**WORK TO COMPLETE**:
Among the entries below, find each line holding "width" and return it.

**SOURCE RECORDS**:
= = = = = = =

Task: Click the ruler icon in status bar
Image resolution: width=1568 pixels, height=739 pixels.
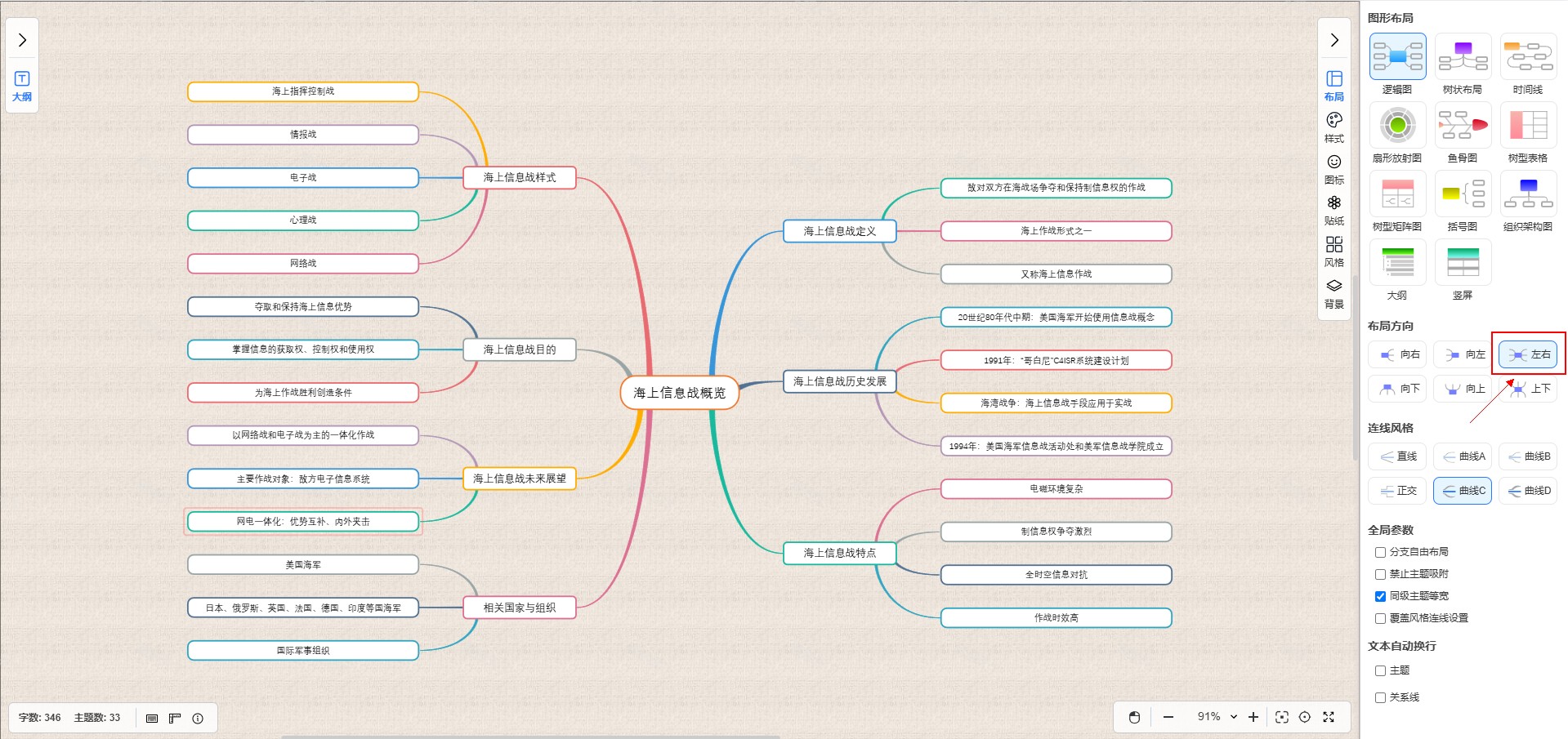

= = = = = = =

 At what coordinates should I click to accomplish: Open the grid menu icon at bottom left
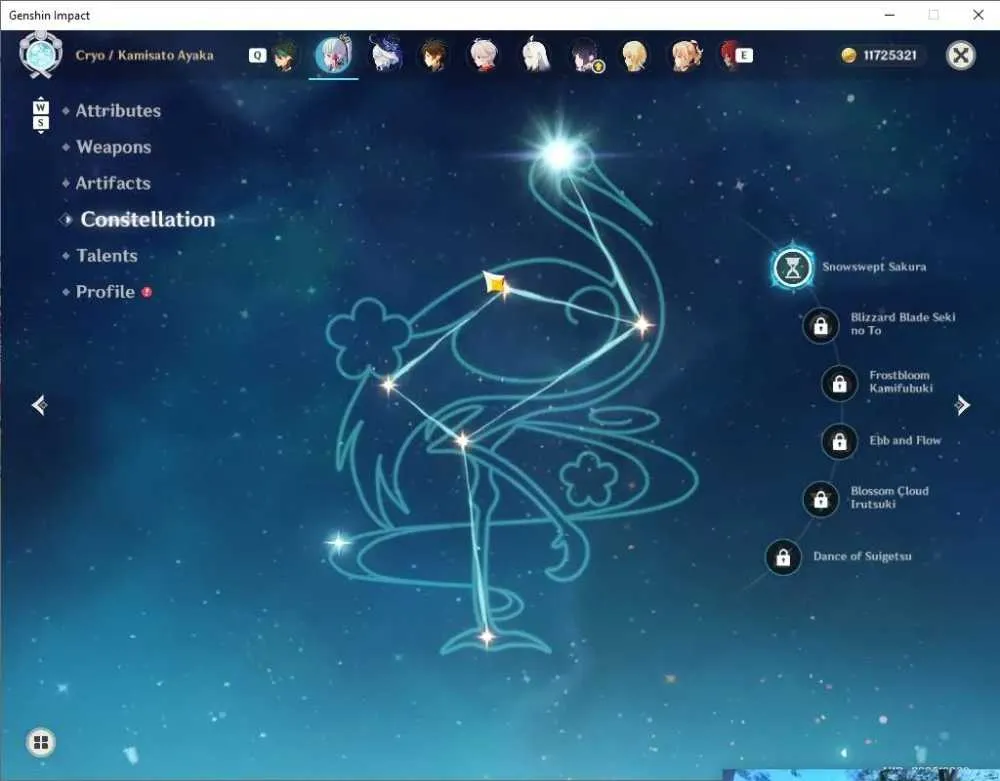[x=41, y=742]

= = = = = = =

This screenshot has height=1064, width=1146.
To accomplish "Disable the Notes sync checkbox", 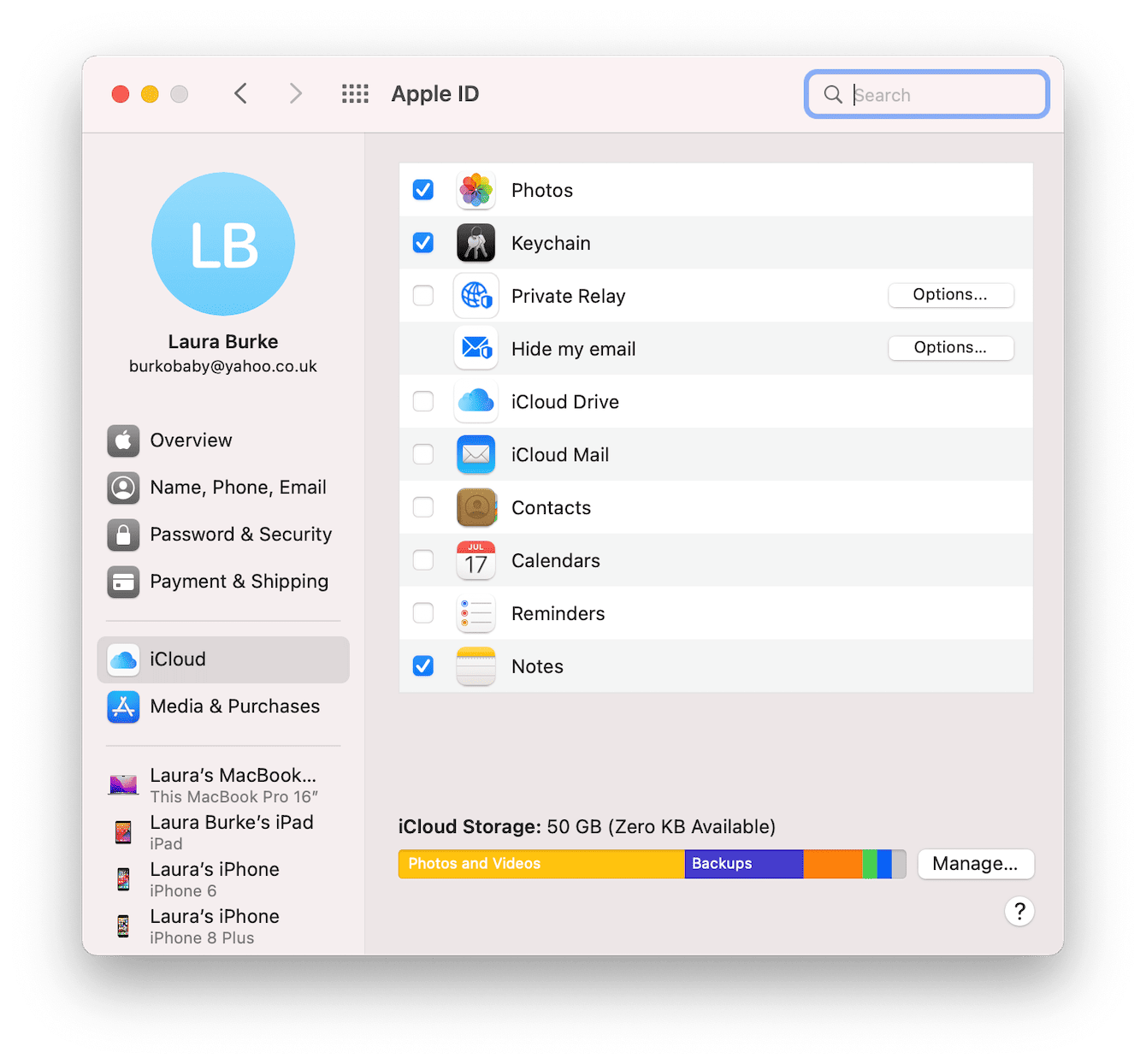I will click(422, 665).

= = = = = = =

**OUTPUT OF THE EXERCISE**:
Image resolution: width=1568 pixels, height=739 pixels.
This screenshot has height=1064, width=1146.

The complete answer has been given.